I began writing about 3.11.11 nearly four years ago exactly. It was late in the spring of 2014, and I’d just begun a three-year Master of Fine Arts in Creative Writing through the University of Alaska. The program there is a low-residency format, which at UAA translates to one semester of online followed by a two-week residency, then two semesters of correspondence with an assigned mentor. It was at the end of the online period, with the residency approaching that I tackled the problem of producing manuscripts for workshop during the residency.

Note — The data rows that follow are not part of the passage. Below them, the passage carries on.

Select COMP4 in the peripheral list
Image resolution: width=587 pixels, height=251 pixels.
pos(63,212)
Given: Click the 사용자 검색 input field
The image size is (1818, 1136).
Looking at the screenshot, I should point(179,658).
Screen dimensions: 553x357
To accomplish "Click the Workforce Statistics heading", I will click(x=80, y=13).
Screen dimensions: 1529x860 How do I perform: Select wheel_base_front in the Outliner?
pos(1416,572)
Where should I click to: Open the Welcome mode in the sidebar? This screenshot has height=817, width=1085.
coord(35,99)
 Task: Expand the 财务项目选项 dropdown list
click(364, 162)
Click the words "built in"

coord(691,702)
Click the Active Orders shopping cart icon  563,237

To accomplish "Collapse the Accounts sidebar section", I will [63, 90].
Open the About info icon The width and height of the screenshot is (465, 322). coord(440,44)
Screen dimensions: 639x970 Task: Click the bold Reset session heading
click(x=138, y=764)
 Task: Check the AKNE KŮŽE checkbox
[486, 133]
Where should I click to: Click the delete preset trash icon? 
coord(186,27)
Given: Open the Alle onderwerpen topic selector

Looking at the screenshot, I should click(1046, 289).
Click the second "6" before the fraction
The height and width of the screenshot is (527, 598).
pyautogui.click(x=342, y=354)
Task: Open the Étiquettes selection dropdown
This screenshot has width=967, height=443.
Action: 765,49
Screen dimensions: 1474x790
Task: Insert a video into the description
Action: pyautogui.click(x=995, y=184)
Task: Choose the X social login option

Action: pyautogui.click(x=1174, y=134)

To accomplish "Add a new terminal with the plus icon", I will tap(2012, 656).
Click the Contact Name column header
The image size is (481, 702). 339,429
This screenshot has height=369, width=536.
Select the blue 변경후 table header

How I decided on the tsunami as an essay project is now lost to me. I’d posted a few times about the tsunami in 2011-2012, but incompletely. More than likely, it was feedback from an Academy classmate named Brandon Lingle, who’d stumbled across the posts and recommended I pursue further writing. That in combination with the requirement to produce a couple dozen pages probably made the idea of repurposing existing material attractive.

So I wrote an essay for workshop about the tsunami. And it was an absolute mess. Eva Saulitis, whom has since passed away, gave me feedback during the actual workshop, which turned unexpectedly emotional for me. Eva wanted us to read a selection before falling silent to receive feedback, and tears came unbidden as I read, out loud for the first time, what I’d written. My vulnerability did not spare me tough feedback; I still have Eva’s handwritten notes on that draft and while they are kind, they are also clear.

In the years since, the essay has lain fallow on my computer. I’ve pulled it out from time to time to work on for short periods. But I was troubled by my inability to speak from firsthand experience about Kesennuma. When I was here in 2011, I was able to travel no further than Sendai, still a few hours south.

Over the past two years, I’ve read everything I could about the tsunami. Watched the videos. Clicked on the pictures. Set Google Alerts for breaking news stories. Pored over imagery from Google Earth, scrolling overlays from pre- to post-tsunami. But I was never able to find the exact site of my the family home I recalled visiting in 1988, 1997, and finally in 2005.

And now, I’m here. In Kesennuma. My feet touch the same places, but the land has changed. It was lowered by the quake, erased by the tsunami, then razed and raised in order to reconstruct. The places I remember, all gone.